==== Records

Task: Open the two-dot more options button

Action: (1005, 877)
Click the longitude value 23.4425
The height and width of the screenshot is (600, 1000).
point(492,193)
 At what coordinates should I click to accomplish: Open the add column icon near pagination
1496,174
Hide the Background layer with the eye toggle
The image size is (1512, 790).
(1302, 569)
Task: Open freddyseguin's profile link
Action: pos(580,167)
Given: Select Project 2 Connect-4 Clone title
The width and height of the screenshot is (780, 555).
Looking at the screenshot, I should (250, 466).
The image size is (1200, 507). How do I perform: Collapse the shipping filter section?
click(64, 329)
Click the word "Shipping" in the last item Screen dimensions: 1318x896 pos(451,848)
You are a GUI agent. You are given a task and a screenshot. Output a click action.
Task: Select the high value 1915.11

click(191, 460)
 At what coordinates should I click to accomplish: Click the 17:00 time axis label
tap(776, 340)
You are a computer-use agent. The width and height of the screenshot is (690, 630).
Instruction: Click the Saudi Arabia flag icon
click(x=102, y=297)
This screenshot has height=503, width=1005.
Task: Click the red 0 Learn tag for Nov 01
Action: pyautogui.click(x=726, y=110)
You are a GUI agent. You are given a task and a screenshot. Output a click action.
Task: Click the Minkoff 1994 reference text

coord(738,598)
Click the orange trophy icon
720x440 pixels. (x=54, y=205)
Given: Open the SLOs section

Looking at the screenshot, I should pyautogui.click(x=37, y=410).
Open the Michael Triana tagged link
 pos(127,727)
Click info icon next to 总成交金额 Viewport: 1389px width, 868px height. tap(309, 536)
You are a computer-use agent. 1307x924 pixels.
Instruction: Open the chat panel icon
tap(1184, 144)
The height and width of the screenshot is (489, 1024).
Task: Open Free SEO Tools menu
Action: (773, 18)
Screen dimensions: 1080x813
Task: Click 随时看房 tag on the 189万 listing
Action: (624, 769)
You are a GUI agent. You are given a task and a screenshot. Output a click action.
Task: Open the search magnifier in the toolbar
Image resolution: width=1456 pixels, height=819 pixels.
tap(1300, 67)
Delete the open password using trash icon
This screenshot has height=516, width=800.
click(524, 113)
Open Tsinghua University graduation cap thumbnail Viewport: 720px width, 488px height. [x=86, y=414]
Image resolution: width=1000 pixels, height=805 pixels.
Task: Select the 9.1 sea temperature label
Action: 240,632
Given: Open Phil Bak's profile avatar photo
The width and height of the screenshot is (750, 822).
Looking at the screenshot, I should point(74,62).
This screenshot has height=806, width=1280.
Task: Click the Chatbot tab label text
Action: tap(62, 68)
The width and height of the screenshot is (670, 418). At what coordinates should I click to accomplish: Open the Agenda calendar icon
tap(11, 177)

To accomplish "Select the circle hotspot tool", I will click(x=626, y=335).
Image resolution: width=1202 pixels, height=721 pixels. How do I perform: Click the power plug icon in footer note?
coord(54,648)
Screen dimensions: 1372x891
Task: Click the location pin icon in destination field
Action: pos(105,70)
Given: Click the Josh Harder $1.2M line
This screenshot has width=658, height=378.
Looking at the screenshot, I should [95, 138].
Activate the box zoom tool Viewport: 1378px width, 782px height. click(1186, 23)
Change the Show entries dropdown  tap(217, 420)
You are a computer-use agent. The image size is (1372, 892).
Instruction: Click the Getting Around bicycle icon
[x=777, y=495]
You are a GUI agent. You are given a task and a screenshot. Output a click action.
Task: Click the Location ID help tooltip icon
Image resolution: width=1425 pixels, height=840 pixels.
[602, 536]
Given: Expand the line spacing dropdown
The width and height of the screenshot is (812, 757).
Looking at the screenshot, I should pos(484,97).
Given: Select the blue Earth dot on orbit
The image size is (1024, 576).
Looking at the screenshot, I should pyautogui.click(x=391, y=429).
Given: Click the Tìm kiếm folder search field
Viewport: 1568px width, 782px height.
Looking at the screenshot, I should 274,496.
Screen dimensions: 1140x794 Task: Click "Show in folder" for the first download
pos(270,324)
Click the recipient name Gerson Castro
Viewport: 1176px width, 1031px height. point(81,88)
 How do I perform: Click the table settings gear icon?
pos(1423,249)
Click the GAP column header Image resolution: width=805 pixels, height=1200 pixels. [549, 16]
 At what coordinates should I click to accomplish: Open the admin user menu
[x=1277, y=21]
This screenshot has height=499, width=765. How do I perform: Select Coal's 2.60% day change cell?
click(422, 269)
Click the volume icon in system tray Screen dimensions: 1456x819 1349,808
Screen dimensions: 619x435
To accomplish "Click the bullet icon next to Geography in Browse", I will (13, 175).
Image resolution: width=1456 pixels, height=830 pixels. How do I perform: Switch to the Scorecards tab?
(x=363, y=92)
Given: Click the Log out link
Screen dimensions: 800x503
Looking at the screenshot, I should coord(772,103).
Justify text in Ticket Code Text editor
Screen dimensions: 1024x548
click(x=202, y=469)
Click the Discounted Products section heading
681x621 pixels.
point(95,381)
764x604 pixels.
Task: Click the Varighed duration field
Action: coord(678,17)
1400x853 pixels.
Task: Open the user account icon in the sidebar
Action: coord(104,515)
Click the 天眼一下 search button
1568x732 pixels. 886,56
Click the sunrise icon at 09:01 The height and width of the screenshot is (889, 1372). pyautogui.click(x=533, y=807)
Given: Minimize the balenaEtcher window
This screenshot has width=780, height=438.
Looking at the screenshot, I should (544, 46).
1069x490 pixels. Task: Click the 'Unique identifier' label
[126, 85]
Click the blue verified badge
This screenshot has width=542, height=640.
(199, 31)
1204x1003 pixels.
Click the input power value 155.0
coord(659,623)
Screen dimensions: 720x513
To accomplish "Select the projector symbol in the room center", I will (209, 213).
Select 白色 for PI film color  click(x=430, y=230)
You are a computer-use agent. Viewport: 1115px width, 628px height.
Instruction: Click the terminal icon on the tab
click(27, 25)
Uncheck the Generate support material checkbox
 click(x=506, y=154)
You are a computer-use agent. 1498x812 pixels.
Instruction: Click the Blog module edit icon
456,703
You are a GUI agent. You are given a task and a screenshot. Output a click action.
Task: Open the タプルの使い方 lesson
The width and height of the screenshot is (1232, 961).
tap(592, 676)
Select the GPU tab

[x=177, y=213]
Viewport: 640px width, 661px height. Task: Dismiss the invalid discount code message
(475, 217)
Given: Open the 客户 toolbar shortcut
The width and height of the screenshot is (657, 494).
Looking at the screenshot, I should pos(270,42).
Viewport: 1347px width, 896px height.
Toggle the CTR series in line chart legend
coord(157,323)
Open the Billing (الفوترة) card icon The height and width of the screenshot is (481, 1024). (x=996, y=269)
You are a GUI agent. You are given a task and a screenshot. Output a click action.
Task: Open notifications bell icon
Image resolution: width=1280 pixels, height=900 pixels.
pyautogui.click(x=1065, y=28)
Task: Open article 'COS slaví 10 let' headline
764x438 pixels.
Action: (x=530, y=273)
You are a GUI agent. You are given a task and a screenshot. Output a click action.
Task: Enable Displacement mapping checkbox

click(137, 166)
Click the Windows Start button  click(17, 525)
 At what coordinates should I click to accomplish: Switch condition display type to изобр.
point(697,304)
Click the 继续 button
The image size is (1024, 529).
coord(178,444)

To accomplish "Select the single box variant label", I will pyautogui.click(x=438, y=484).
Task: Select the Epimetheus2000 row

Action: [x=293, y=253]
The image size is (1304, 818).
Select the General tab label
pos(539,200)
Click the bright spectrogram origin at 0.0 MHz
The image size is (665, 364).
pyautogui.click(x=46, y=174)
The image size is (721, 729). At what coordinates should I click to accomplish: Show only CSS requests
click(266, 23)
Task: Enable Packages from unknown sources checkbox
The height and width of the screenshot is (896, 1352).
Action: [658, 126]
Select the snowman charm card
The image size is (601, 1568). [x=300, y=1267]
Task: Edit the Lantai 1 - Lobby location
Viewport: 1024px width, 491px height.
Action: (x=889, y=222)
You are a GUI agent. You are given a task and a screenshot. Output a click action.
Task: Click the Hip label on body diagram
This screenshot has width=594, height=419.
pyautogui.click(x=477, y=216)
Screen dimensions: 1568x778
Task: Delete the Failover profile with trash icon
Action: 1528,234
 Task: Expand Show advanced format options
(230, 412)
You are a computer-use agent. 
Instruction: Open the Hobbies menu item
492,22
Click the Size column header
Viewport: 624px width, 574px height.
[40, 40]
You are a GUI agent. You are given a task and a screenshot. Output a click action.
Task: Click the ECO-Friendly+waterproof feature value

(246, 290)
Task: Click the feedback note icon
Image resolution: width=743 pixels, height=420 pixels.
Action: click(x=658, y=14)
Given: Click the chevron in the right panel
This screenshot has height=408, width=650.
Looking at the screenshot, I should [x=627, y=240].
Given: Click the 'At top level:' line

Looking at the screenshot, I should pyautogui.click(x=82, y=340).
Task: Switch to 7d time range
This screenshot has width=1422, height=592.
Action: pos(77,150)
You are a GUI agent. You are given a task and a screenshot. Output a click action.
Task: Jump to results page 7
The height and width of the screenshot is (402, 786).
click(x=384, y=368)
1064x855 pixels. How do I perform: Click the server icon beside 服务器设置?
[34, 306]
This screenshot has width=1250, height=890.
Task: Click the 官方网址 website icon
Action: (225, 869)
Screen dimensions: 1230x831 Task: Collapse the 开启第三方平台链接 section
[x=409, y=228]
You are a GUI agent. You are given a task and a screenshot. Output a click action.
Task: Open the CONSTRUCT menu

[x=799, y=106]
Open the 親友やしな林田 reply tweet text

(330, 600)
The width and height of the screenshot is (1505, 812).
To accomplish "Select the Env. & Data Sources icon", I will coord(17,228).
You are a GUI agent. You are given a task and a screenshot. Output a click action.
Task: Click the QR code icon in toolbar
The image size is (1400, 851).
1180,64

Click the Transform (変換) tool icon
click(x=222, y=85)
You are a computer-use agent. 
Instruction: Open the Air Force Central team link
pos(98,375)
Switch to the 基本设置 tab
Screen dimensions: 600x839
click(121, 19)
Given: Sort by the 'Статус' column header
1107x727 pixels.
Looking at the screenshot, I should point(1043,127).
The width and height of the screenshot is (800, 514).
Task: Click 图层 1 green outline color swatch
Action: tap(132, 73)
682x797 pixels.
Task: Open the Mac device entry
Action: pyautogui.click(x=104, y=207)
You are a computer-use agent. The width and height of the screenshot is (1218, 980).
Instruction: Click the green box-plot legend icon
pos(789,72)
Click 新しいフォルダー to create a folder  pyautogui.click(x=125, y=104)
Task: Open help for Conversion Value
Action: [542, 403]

========

Work to complete: Repeat the lines above exactly, from the first one through the line that contains "Action: pyautogui.click(x=726, y=110)", both included.

Solution for this task:
Task: Open the two-dot more options button

Action: (1005, 877)
Click the longitude value 23.4425
The height and width of the screenshot is (600, 1000).
point(492,193)
 At what coordinates should I click to accomplish: Open the add column icon near pagination
1496,174
Hide the Background layer with the eye toggle
The image size is (1512, 790).
(1302, 569)
Task: Open freddyseguin's profile link
Action: pos(580,167)
Given: Select Project 2 Connect-4 Clone title
The width and height of the screenshot is (780, 555).
Looking at the screenshot, I should (250, 466).
The image size is (1200, 507). How do I perform: Collapse the shipping filter section?
click(64, 329)
Click the word "Shipping" in the last item Screen dimensions: 1318x896 pos(451,848)
You are a GUI agent. You are given a task and a screenshot. Output a click action.
Task: Select the high value 1915.11

click(191, 460)
 At what coordinates should I click to accomplish: Click the 17:00 time axis label
tap(776, 340)
You are a computer-use agent. The width and height of the screenshot is (690, 630).
Instruction: Click the Saudi Arabia flag icon
click(x=102, y=297)
This screenshot has height=503, width=1005.
Task: Click the red 0 Learn tag for Nov 01
Action: pyautogui.click(x=726, y=110)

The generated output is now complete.